Es war jede Menge los. In einem Raum legte ein DJ auf, in einem anderen spielte jemand Gitarre. Die Stimmung war ausgelassen und die Wohnung gerappelt voll. Ich allerdings bald auch. Wahrscheinlich habe ich die Vereinbarung mit Zamira, "es mal so richtig krachen zu lassen", zu ernst genommen. Ich weiß eigentlich, wie viele Biere ich vertrage. Vielleicht habe ich es einfach versäumt, von den gewohnten 0,33-Liter-Bierflaschen auf die in Bamberg üblichen 0,5-Liter-Bierflaschen umzurechnen. Oder es lag daran, dass man allgemein, wenn man ausschließlich einen Bademantel trägt, nicht mehr sonderlich gehemmt ist.

Wenn ich heute an den Abend zurück denke, kommt mir das Zitat in den Sinn, das ich damals während der Rede zur Begrüßung der Erstsemester hörte: "Der echte Bamberger geht auf den Keller, bis er speit!". Nach diesem Abend müsste es wohl umgeschrieben werden in: "Der echte Bamberger Student geht auf seine WG-Party bis er..." Denn nach einigen Stunden lag ich voll wie ein Hörsaal zu Semesterbeginn auf dem Balkon und tat, was der Bamberger (ob Student oder nicht) eben zu tun scheint.

Der Trubel war so groß, dass die meisten es gar nicht mitbekamen.
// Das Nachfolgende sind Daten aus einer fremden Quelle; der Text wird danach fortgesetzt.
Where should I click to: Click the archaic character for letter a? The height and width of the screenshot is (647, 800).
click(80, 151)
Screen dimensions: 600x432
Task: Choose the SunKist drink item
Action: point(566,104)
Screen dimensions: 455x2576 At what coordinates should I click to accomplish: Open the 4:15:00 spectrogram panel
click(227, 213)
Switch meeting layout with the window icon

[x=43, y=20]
Dennoch kam die Gastgeberin, durchaus amüsiert, mit einer ausgeschälten Melonenhälfte, deren Inhalt Verwendung in der Bowle fand und sagte: "Kotz' in die Melone". Was danach mit der Melone geschah, weiß ich nicht.

Ein Heiratsantrag

Sie ließ mich in ihrem Bett ausruhen. Zamira brachte mich dorthin, verscheuchte alle, die dort waren und schloss ab. Ich kuschelte mich unter die Decke, Zamira setzte sich auf die Bettkante und sagte, ich solle schlafen, und sie würde mich, wenn ich mich erholt hätte, abholen und nach Hause bringen. Ich antwortete: "Nur, wenn Du mich heiratest!". Sie war irritiert, wir kannten uns damals erst eine Woche.
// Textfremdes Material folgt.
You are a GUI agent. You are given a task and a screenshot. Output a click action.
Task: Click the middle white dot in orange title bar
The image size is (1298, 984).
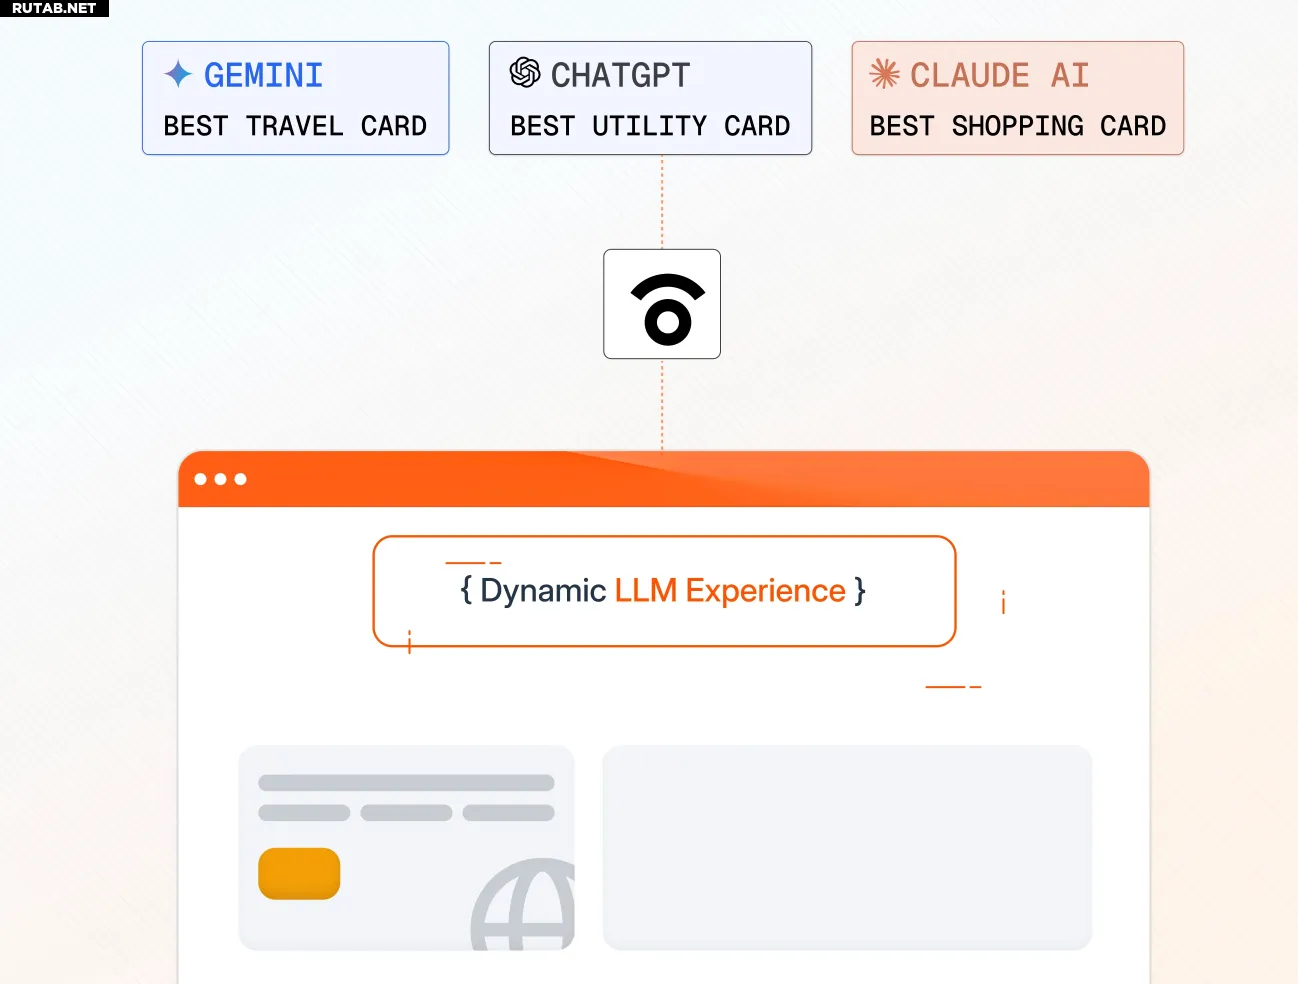pos(221,479)
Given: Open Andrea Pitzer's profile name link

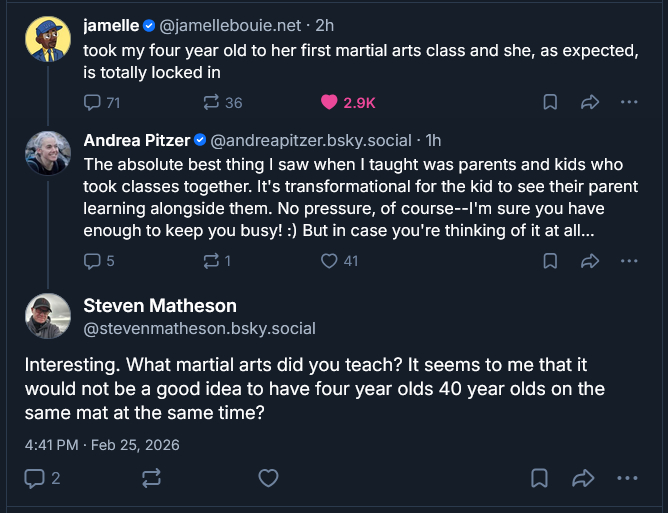Looking at the screenshot, I should coord(137,139).
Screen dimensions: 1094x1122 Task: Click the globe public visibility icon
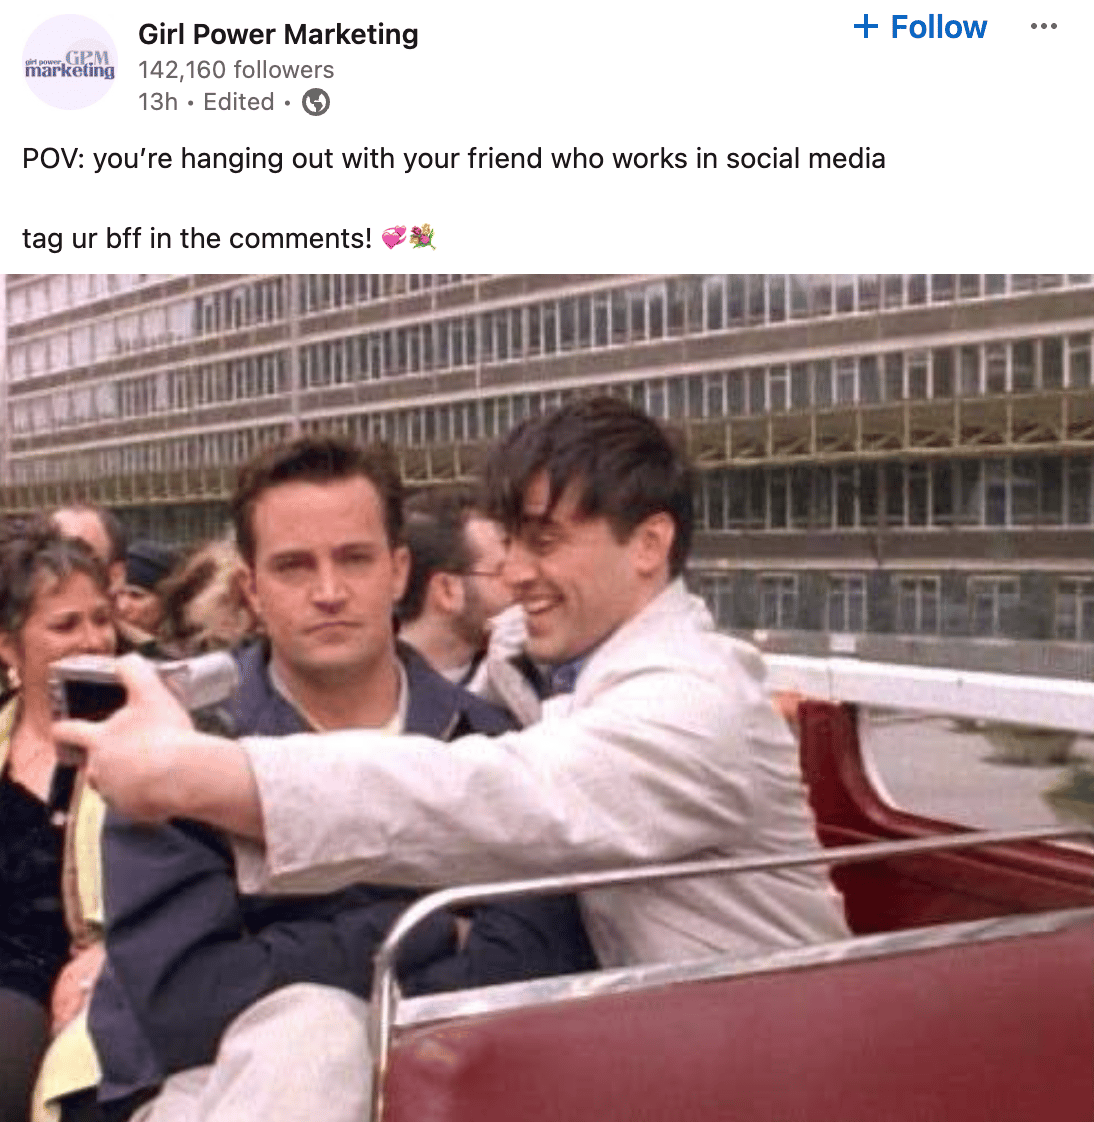[316, 102]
Wir einigten uns nach einigem Hin und Her darauf, doch noch nicht zu heiraten, dafür sang sie mir ein Schlaflied. Eine Stunde später weckte sie mich und brachte mich nach Hause. Ich putzte mir die Zähne, wir legten uns mit Klamotten beziehungsweise Bademantel ins Bett und schliefen Arm in Arm ein. Im Rückblick war es ein Tag, so außergewöhnlich schön, dass es wiederum schwierig ist, dafür angemessene Worte zu finden. Die Worte müssten außergewöhnlich sein, aber trotzdem mit ungezwungenem Esprit. Sie müssten die Tiefen beschreiben, aber gleichzeitig die Höhen, in die solche Untiefen einen bisweilen tragen.